Quote of the day: Unspeakable feelings need to find expression in words. However... verbalization of very intense feelings may be a difficult task. ~ James A. Chu


There are many factors in my life that lead to my loneliness. I have the trifecta... 24/7 caregiving, the death of a child, and being abandoned and divorced after a 37 year relationship. Any one of these issues, would be more than enough, all three, make it the perfect storm. 

My grandmother suffered a stroke when I was in college. I saw the impact on my mom and her social life. Our home turned into a hospital and with that, slowly friends stopped visiting and interacting with us. This experience was so traumatic to me. I was in my twenties, and I decided then and there to get my doctorate in mental health counseling, specializing in the mental health care of family caregivers. When I entered graduate school, every research paper and my dissertation focused on the stresses of caregivers. I was desperate to understand what happened to our family and of course what I learned was we were NOT unique.

It is thanks to my personal and professional insights on family caregiving, that I now can normalize my current experience. I know nothing is wrong with me and there are thousands of caregivers all over the USA facing what I do each day. That said, it doesn't mean that at times I do not feel depressed, anxious, and hopeless. Not to mention very angry that my husband signed us up for full time caregiving, but then left me to manage the impossible. 

I share this photo so you have some understanding of what I see on a regular basis. No matter the time of day, my dad is typically sleeping. Even sitting upright in a restaurant.
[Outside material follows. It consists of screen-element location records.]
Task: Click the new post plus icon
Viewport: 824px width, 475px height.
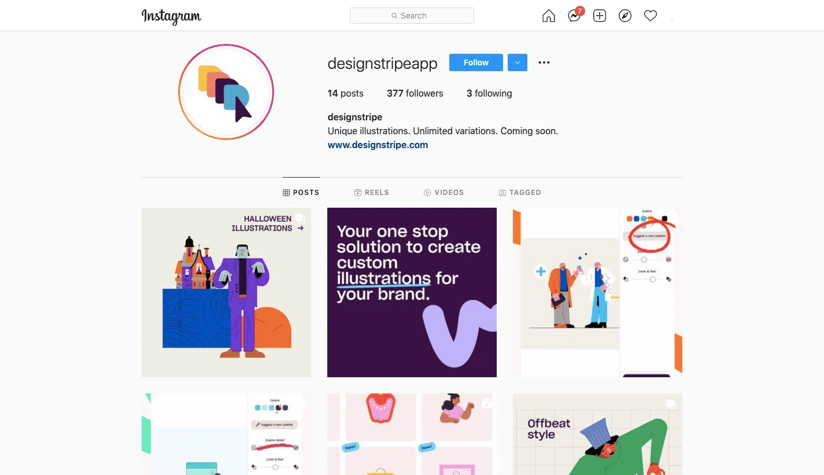Action: click(600, 16)
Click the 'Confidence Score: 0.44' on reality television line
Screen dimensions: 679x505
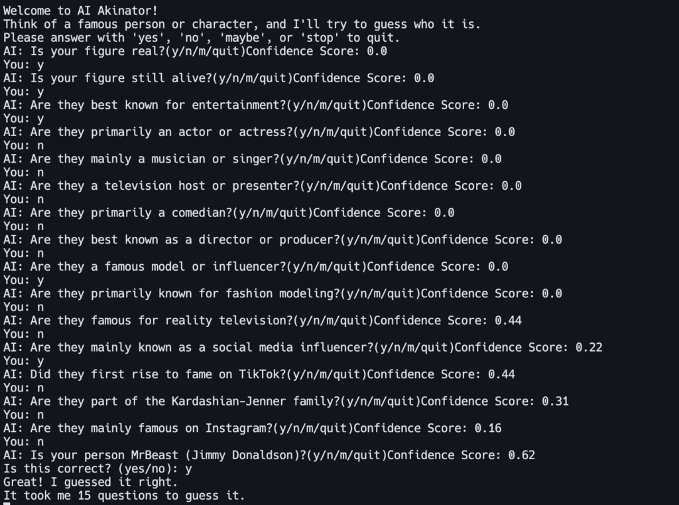[x=448, y=321]
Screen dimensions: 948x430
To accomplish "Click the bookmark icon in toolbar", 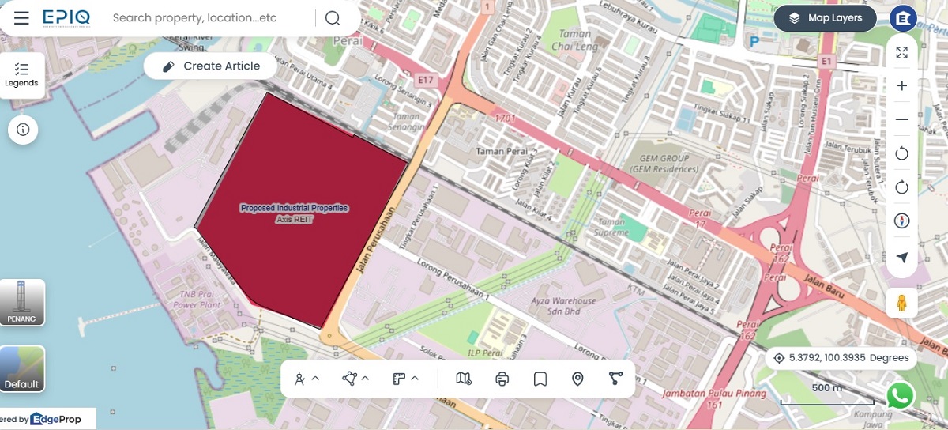I will click(x=540, y=379).
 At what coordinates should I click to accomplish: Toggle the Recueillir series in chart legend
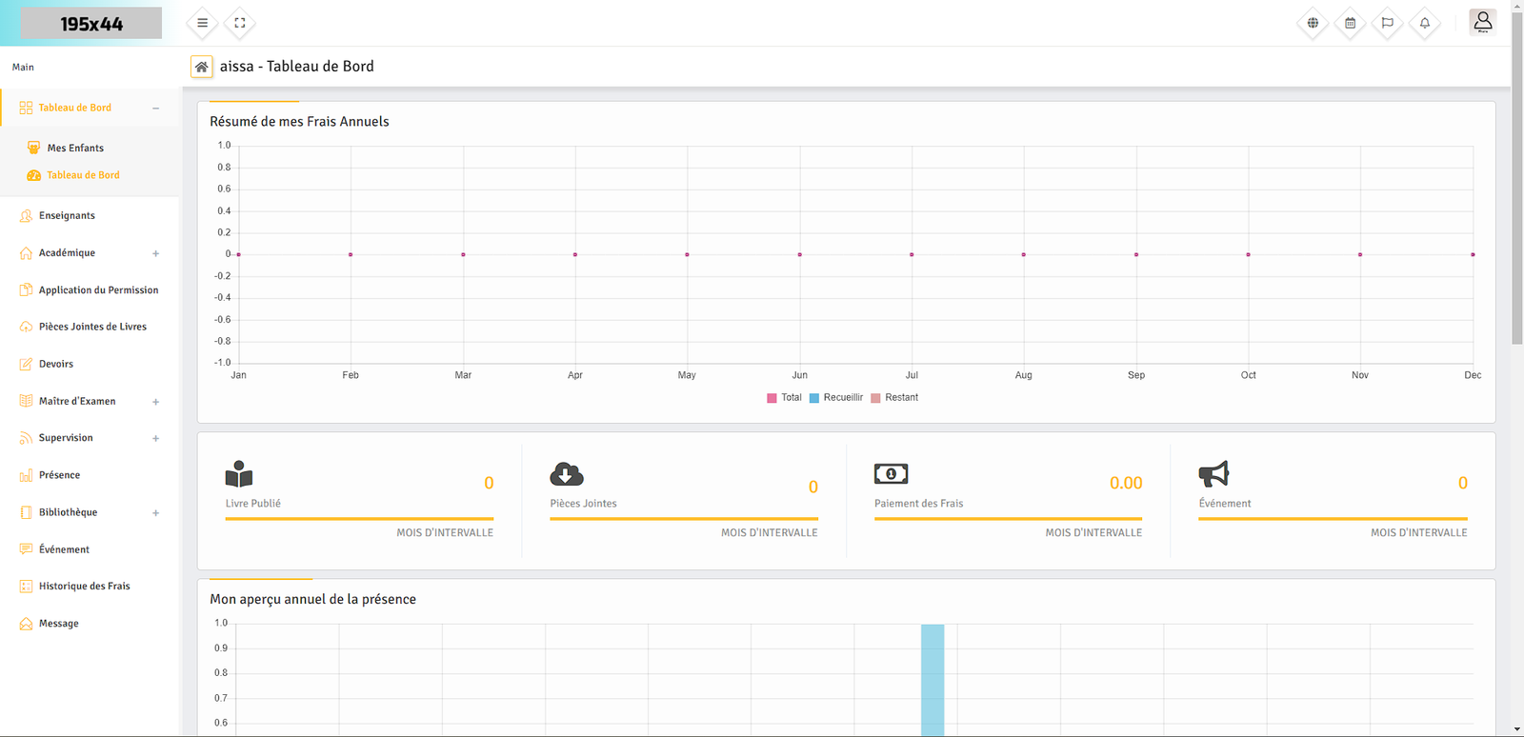[835, 398]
If I did not work hard at getting him up and moving each day, I am quite certain he would not be able to and this would change the trajectory of his life and independence. 

The highlight of our day, is we had a phone call with our cousin Maureen. Maureen is a woman I deeply admire because she has devoted her life to caring for a countless number of people. She has done it without the expectation of positive feedback or any kind of renumeration. It is her calling and her passion, and I say it is a calling because it is very hard to selflessly give of yourself each and every day, without a break, and knowing with each piece you give to someone else, that piece comes out of your own physical and emotional bank account. Which is why Maureen and I understand each other very well.... we speak the same language, and for me it means the world to me when someone understands what I am going through without me having to explain or justify it!

While at the restaurant today, the topic of my marriage came up! Given the devastation that has occurred, this is a daily topic of conversation. When you experience great betrayal and abandonment, it can be all consuming, and it can destroy your life. For me, I feel like my life is over, my life has been destroyed, my history erased, and whatever future I thought I was going to have has vanished. What has happened to me causes me great upset, anger, and sadness, wrapped into one. I was so upset at the table today, that when I put my glass back down on the table, I did not realize the force at which I did this.... because the glass broke in multiple places. I am quite sure that it is easier being on the outside of my horror, and being on the outside enables one to say to me that with time these wounds will heal. But I say..... I highly doubt it. The best I can hope for is to find a way to live with what happened to me, just like I have learned to live with Mattie's diagnosis and death. I have never accepted any of this or gotten over it, but instead, have learned to live with the multitude of thoughts, feelings, and pain associated childhood cancer and Mattie's death.